**WHAT NEEDS TO BE DONE:** The entries below are to be returned as written, with all pictures dropped.

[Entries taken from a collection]
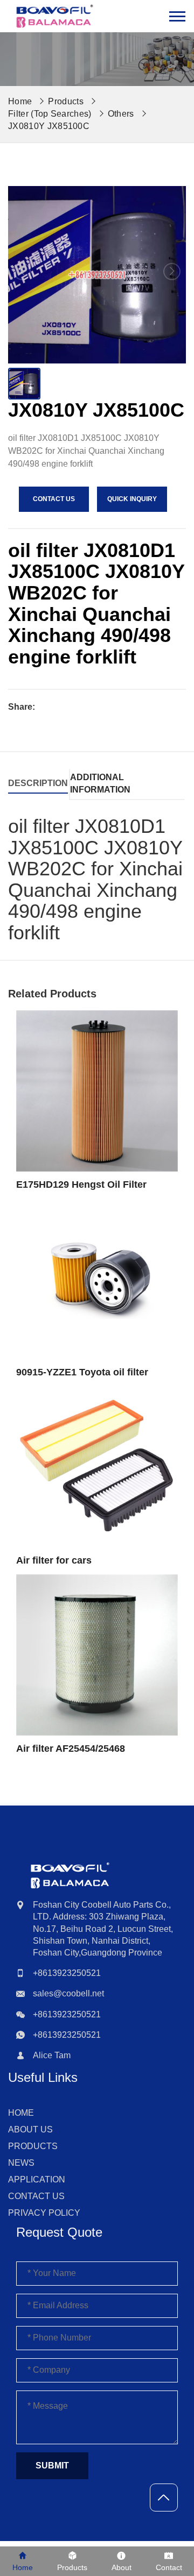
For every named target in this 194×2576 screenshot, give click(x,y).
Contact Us (36, 2196)
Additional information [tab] (100, 783)
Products (66, 101)
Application (36, 2179)
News (21, 2162)
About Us (30, 2129)
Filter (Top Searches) (50, 113)
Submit (52, 2465)
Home (21, 2112)
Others (121, 113)
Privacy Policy (44, 2212)
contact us (54, 499)
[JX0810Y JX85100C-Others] (54, 16)
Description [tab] (38, 783)
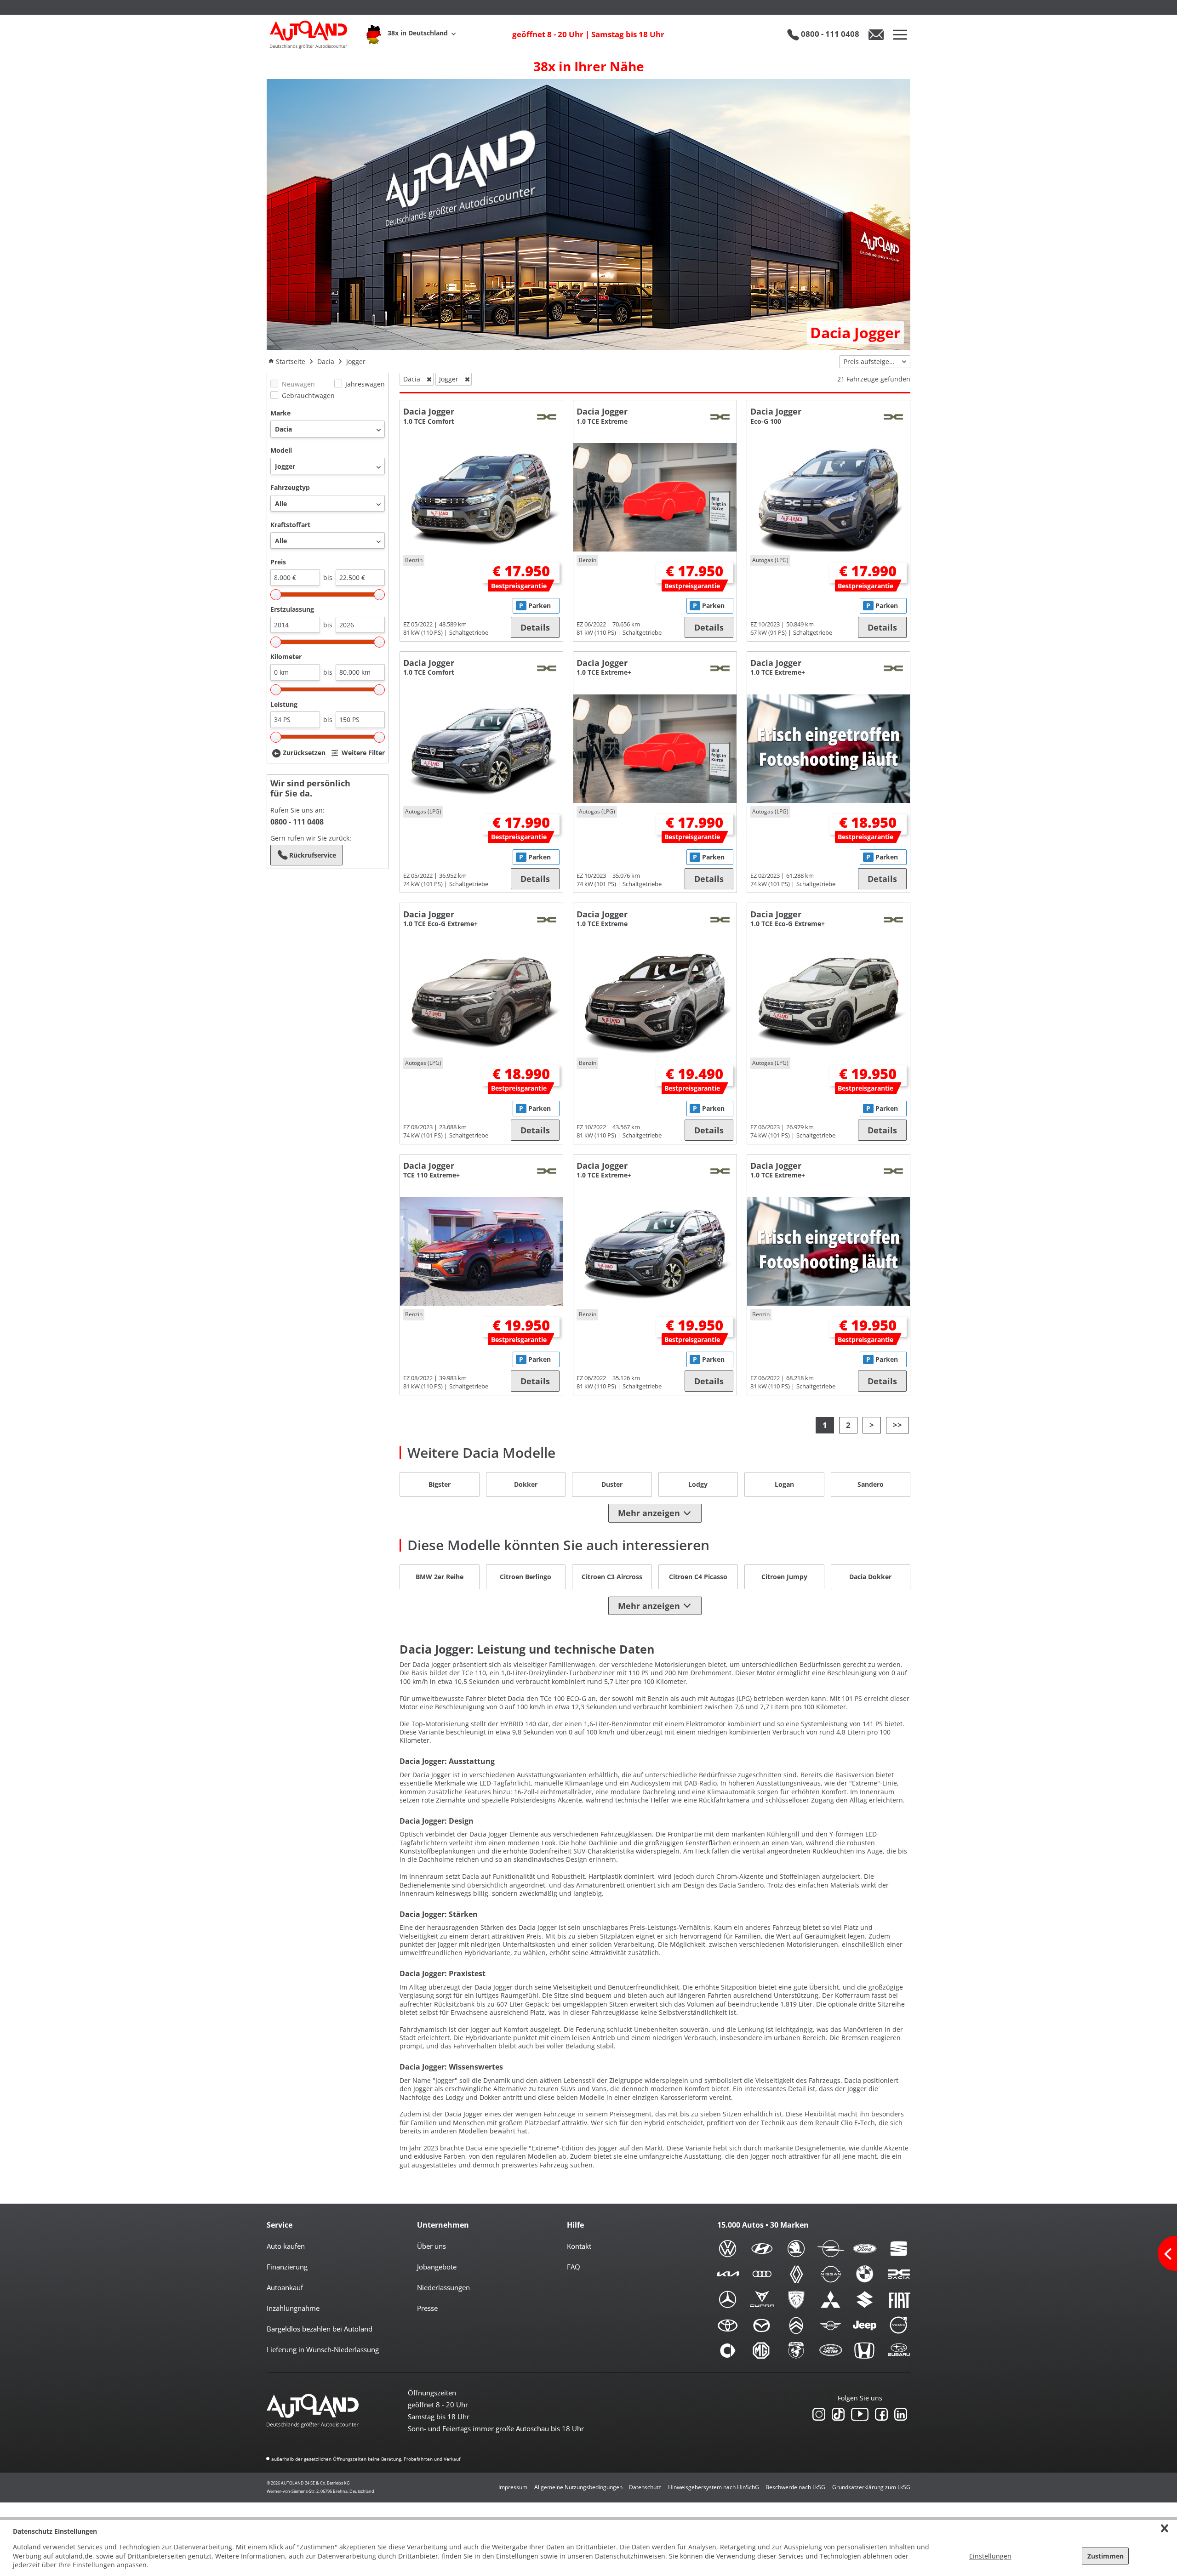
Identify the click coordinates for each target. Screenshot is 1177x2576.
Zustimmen (1105, 2556)
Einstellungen (990, 2556)
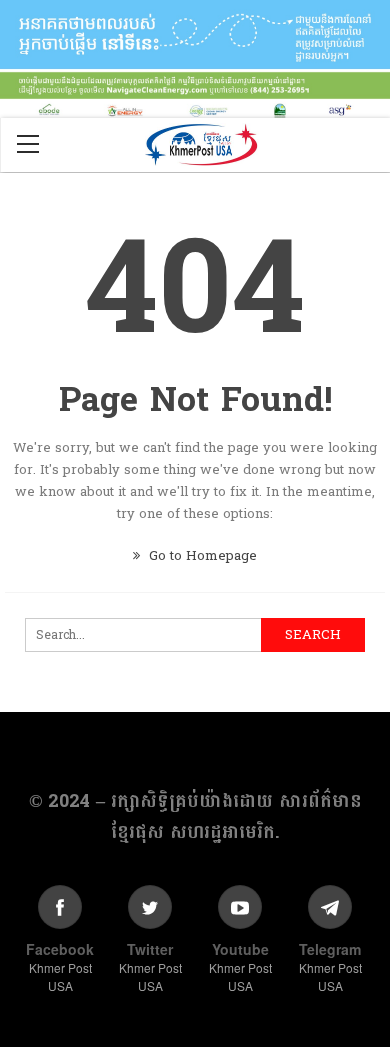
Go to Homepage (201, 556)
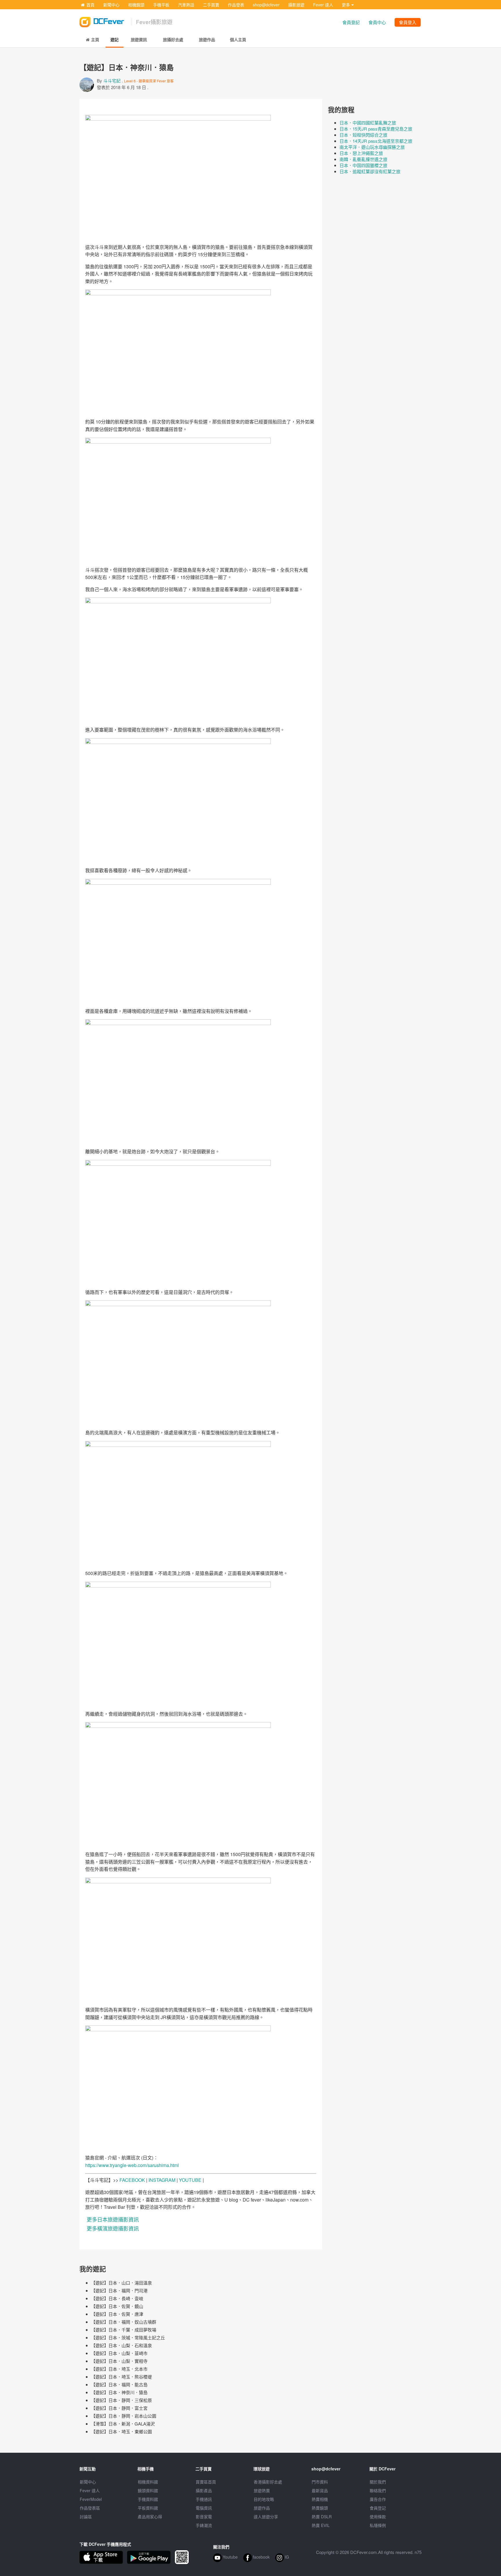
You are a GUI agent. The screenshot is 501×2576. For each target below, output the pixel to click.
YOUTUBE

**EXERCISE RESULT:**
For every named target in this 194×2576 screenshot, give click(x,y).
Contact Us (36, 2196)
Additional information [tab] (100, 783)
Products (66, 101)
Application (36, 2179)
News (21, 2162)
About Us (30, 2129)
Filter (Top Searches) (50, 113)
Submit (52, 2465)
Home (21, 2112)
Others (121, 113)
Privacy Policy (44, 2212)
contact us (54, 499)
[JX0810Y JX85100C-Others] (54, 16)
Description [tab] (38, 783)
Identify the click coordinates for each target. Screenshot is 1177x2576.
Zustimmen (1105, 2556)
Einstellungen (990, 2556)
Go to Homepage (201, 556)
You are a GUI agent. The screenshot is 501×2576. For each target below, output the pixel to click.
YOUTUBE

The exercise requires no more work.